Brief: For the data below, work out the number of lines containing the string "photo" and answer with that number only.

- - - - - - -

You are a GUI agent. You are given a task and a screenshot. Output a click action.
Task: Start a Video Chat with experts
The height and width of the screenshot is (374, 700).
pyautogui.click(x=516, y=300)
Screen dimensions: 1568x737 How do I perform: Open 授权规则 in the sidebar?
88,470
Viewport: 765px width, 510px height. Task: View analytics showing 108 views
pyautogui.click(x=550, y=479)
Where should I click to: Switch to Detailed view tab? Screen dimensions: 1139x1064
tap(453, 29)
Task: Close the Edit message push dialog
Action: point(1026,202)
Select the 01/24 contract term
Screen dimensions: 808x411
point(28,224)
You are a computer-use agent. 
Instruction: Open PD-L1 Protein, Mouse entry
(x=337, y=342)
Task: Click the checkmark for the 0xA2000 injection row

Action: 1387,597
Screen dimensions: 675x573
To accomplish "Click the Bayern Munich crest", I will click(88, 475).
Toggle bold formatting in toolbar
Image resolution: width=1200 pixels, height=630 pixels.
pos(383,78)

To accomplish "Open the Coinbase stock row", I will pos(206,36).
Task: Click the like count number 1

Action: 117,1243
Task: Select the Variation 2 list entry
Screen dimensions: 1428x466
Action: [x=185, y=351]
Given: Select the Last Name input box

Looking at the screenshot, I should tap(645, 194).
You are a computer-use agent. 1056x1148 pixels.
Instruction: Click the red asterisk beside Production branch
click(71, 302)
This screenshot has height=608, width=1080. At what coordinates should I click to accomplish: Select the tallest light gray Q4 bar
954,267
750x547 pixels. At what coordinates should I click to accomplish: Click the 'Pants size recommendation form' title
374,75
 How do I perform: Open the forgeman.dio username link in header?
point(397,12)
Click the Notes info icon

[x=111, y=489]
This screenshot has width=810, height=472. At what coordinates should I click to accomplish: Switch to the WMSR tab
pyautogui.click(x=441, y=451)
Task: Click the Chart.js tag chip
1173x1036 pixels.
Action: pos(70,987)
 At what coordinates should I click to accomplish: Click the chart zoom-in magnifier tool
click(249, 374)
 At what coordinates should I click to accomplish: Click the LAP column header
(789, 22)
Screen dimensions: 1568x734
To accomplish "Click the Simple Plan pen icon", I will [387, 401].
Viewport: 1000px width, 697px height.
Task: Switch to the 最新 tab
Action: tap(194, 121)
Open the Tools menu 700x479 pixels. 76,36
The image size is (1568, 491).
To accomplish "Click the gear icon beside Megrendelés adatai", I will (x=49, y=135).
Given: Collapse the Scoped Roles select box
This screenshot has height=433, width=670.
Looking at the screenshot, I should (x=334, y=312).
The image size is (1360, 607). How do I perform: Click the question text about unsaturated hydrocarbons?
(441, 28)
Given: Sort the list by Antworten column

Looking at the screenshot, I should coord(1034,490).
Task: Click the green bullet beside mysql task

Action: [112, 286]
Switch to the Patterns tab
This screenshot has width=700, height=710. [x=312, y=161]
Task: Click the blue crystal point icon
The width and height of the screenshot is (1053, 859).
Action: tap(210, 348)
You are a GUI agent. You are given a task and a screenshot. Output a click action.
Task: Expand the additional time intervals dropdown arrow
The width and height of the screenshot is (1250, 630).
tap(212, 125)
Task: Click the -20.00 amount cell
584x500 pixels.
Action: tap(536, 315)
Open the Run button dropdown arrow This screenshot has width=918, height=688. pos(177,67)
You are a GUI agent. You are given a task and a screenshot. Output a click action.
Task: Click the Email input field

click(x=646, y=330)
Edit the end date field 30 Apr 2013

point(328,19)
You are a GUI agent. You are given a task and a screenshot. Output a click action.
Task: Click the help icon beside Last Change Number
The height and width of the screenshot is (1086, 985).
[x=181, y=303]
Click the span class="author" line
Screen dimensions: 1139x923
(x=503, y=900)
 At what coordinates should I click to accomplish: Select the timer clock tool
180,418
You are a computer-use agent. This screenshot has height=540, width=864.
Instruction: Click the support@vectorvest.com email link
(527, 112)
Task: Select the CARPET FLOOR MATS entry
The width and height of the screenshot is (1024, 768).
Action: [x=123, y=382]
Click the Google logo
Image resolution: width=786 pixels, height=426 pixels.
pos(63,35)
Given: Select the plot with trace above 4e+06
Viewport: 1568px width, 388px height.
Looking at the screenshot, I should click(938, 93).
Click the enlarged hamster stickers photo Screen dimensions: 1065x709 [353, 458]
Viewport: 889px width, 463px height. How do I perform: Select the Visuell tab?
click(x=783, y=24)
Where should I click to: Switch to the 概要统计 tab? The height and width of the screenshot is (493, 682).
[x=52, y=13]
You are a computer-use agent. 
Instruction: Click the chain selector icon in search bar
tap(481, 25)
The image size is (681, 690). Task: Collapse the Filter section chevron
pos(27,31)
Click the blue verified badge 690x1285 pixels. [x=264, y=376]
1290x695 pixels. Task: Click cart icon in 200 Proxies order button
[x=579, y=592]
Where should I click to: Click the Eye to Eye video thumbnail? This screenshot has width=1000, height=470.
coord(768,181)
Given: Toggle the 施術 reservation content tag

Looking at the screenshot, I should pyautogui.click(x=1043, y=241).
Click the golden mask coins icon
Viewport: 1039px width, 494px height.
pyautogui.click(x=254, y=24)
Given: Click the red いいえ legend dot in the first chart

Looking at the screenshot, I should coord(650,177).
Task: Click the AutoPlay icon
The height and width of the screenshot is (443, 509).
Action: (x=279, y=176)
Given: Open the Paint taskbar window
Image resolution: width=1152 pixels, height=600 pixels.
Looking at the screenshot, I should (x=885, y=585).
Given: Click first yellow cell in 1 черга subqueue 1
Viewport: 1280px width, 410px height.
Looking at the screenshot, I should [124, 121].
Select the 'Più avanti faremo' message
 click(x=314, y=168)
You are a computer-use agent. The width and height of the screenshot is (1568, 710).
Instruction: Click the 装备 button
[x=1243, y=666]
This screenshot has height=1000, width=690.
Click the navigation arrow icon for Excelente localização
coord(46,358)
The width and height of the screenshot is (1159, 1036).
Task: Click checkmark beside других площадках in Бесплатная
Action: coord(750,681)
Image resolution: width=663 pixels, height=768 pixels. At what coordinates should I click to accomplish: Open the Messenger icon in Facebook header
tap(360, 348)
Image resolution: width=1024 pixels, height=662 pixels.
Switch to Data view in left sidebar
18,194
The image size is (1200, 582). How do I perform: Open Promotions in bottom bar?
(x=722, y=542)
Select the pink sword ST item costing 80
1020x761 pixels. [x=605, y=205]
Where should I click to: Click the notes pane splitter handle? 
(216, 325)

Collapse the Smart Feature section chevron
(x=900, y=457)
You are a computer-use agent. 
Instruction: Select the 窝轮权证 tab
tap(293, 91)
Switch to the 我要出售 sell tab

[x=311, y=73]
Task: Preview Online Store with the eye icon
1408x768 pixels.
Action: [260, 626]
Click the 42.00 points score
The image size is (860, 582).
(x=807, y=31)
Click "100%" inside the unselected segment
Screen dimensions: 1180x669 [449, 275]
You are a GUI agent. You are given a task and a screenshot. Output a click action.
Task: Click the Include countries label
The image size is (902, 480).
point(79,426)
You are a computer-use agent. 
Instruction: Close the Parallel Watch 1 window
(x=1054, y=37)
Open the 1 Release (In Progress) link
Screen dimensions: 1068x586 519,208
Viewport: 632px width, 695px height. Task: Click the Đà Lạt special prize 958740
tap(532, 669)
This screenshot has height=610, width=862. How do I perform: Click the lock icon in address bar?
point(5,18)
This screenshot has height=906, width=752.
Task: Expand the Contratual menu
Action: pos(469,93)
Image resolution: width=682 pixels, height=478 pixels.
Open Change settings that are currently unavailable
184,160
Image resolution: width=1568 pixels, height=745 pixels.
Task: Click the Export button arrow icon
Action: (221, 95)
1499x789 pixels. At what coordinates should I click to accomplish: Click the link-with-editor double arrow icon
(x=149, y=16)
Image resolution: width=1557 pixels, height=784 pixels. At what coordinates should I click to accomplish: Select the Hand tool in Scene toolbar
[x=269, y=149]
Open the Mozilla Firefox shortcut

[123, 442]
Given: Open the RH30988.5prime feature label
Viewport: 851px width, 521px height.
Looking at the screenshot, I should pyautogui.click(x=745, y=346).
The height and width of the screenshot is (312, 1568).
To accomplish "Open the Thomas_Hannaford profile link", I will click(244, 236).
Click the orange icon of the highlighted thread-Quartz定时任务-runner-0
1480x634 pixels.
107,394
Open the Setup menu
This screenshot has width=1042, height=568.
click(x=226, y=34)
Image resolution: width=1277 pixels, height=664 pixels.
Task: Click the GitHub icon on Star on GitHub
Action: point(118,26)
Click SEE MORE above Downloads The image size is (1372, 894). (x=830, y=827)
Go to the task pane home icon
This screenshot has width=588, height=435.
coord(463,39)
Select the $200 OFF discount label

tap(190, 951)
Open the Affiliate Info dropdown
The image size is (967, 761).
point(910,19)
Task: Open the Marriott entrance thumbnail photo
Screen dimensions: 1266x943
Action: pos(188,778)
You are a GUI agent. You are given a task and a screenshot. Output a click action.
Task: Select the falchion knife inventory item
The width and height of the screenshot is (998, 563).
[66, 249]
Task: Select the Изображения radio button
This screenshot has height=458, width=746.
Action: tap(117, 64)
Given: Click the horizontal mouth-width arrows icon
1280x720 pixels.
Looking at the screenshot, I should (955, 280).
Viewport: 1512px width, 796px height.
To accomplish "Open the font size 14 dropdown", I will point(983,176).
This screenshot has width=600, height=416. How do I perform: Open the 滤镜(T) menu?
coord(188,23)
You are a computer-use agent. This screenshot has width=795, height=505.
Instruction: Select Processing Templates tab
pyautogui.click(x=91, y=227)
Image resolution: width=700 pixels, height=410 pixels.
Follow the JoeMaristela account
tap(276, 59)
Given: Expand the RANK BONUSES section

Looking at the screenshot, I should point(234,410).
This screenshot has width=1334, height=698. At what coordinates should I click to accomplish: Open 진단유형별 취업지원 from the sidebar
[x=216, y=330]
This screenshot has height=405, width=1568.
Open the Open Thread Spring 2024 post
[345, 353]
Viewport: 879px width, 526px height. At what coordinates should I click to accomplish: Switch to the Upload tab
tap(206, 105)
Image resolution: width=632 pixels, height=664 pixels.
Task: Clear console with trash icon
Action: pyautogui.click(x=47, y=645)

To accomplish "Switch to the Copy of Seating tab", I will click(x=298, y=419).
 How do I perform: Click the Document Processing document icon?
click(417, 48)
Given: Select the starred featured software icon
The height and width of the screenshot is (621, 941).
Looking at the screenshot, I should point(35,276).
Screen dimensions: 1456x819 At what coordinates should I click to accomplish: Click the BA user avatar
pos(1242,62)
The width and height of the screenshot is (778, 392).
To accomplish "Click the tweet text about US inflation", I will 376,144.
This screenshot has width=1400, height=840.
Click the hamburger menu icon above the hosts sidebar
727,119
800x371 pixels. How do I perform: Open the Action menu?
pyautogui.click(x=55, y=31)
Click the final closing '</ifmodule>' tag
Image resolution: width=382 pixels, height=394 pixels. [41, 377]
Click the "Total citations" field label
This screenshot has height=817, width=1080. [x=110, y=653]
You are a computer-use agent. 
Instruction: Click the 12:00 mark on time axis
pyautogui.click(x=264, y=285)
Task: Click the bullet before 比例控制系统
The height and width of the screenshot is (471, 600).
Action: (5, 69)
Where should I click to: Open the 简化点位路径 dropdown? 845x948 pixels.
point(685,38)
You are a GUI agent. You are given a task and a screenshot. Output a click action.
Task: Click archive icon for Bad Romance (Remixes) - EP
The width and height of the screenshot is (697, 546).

- - - - - - -

Answer: 2